Yes and No. There have been two formal attempts to develop a uniform policy through legislation. The first was HB4150 filed in the 93rd General Assembly. In the end, that bill only satisfied a few special interest groups; it worked to obscure continuing failure (it created a policy to make a policy instead of creating a policy) but it did nothing specific for students with diabetes, which is why parents, advocates and the sponsors themselves abandoned it • It has yet proven possible to satisfy all interest groups and preserve the essential rights of the students with diabetes. Remaining opposition to this bill perceive it to be an infringement on professional prestige and job security, creating an odd and frankly unflattering juxtaposition of pitting grown-up interests against those of children with diabetes • As this debate wears on, it's important for legislators to recognize that the remaining questions and details of the debate lie on the margins, and while those corners are being dusted, and while we wait for leadership to emerge, students with diabetes continue to be forced out of classrooms, out of activities, and out of school. Now that's expensive.
Notes
[1] Regular and NPH insulin are both over-the-counter medications and can be purchased without a prescription. This is also true of insulin syringes.
[2] (225 ILCS 65/5-15) “This Act does not prohibit the following: . . .(c) The furnishing of nursing assistance in an emergency. (e) The incidental care of the sick by members of the family, domestic servants or housekeepers…(f) Persons from being employed as nursing aides, attendants, orderlies, and other auxiliary workers in private homes, long term care facilities, nurseries, hospitals or other institutions.”

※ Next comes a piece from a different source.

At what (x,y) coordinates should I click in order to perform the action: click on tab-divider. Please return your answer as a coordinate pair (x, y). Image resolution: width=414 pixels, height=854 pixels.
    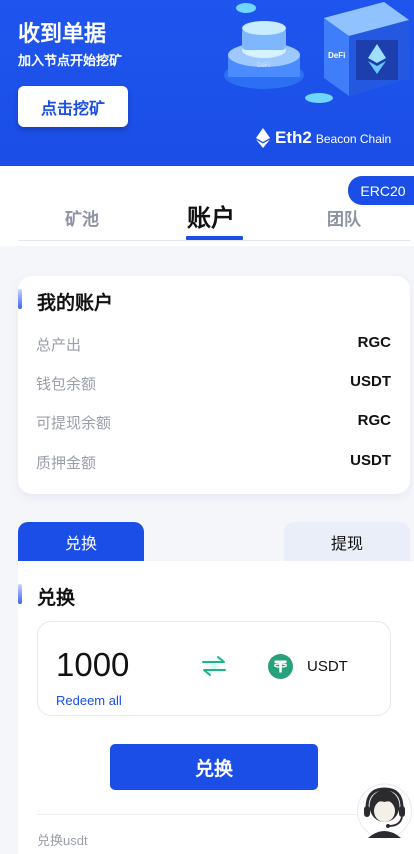
    Looking at the image, I should click on (214, 240).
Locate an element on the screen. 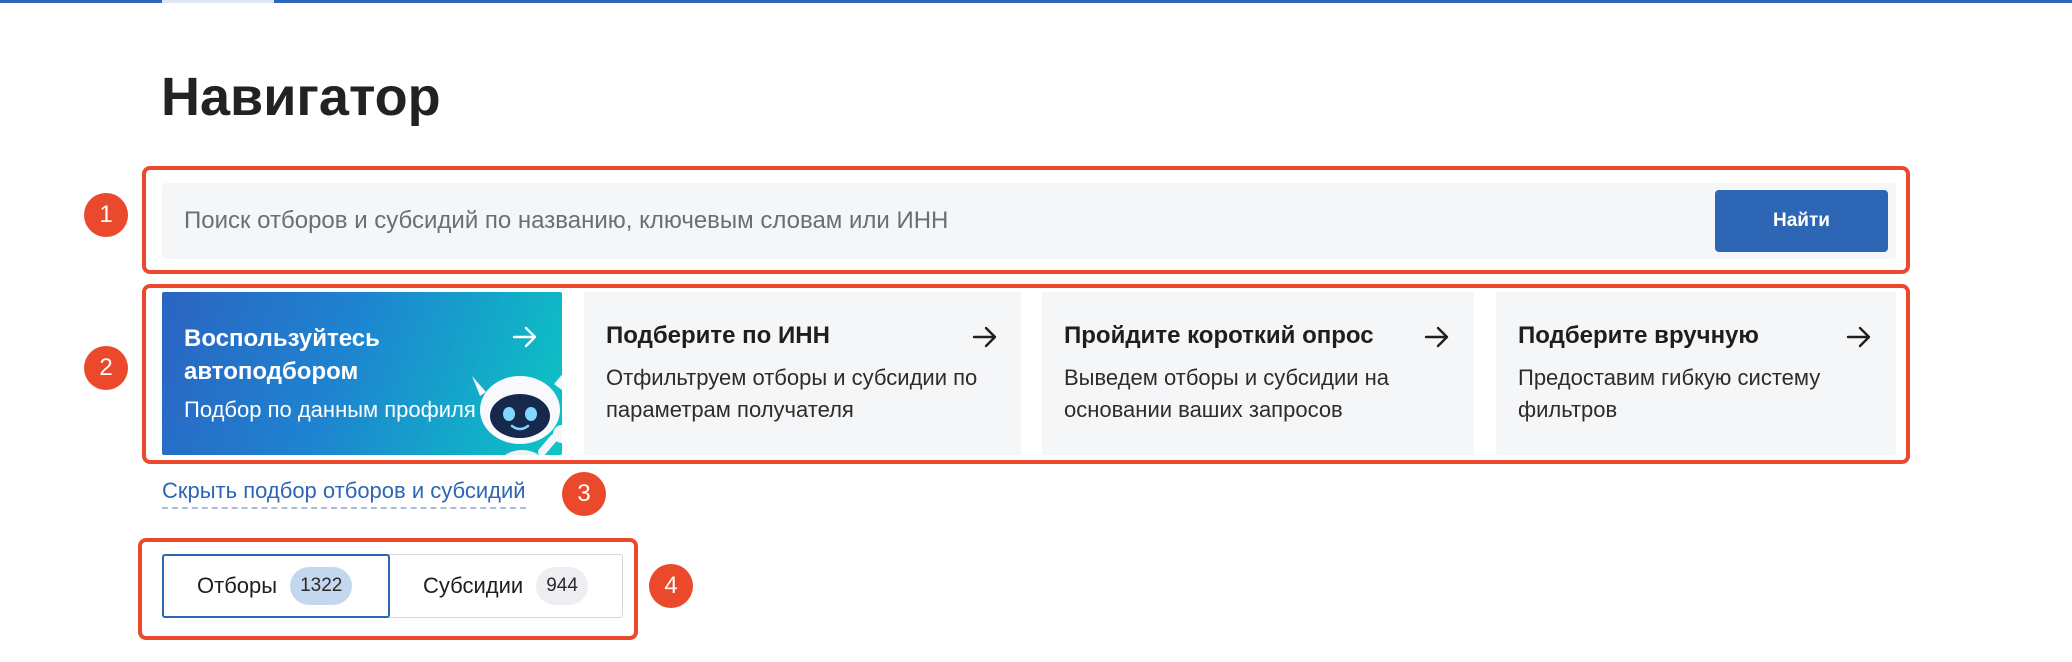 The image size is (2072, 662). annotation-number-4: 4 is located at coordinates (671, 586).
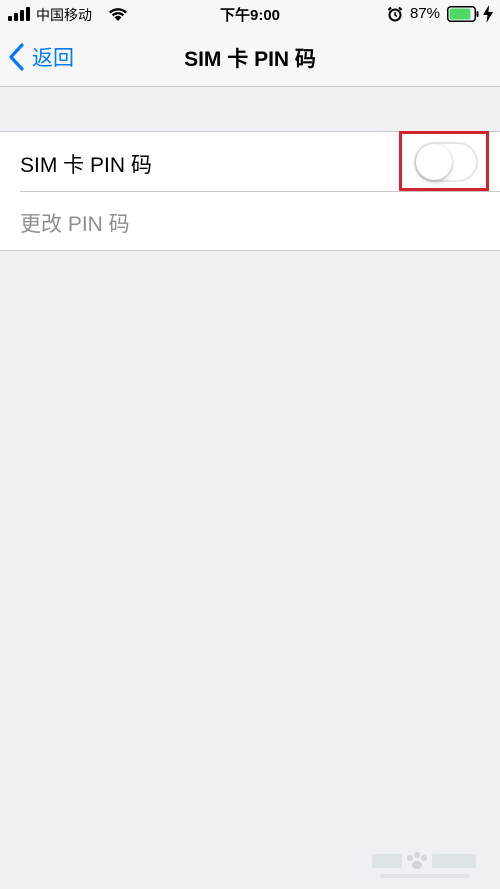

[4] (105 ILCS 5/10-22.23). Sec. 10-22.23. School Nurse. To employ a registered professional nurse and define the duties of the school nurse within the guidelines of rules and regulations promulgated by the State Board of Education. Any school nurse first employed on or after July 1, 1976, whose duties require teaching or the exercise of instructional judgment or educational evaluation of pupils, must be certificated under Section 21-25 of this Act. School districts may employ non-certificated registered professional nurses to perform professional nursing services. (Source: P.A. 90-548, eff. 1-1-98.)
[5] There are Continuing Education (CE) course offerings for nurses in how to care for diabetes and other chronic illnesses but they are offered as “menu” options; they are not core requirements. Other courses can be used to satisfy the number of CE hours that are required. This is why it is possible for a school nurse to be "certificiated" yet not to have any recent or relevant training in the current standard of diabetes care.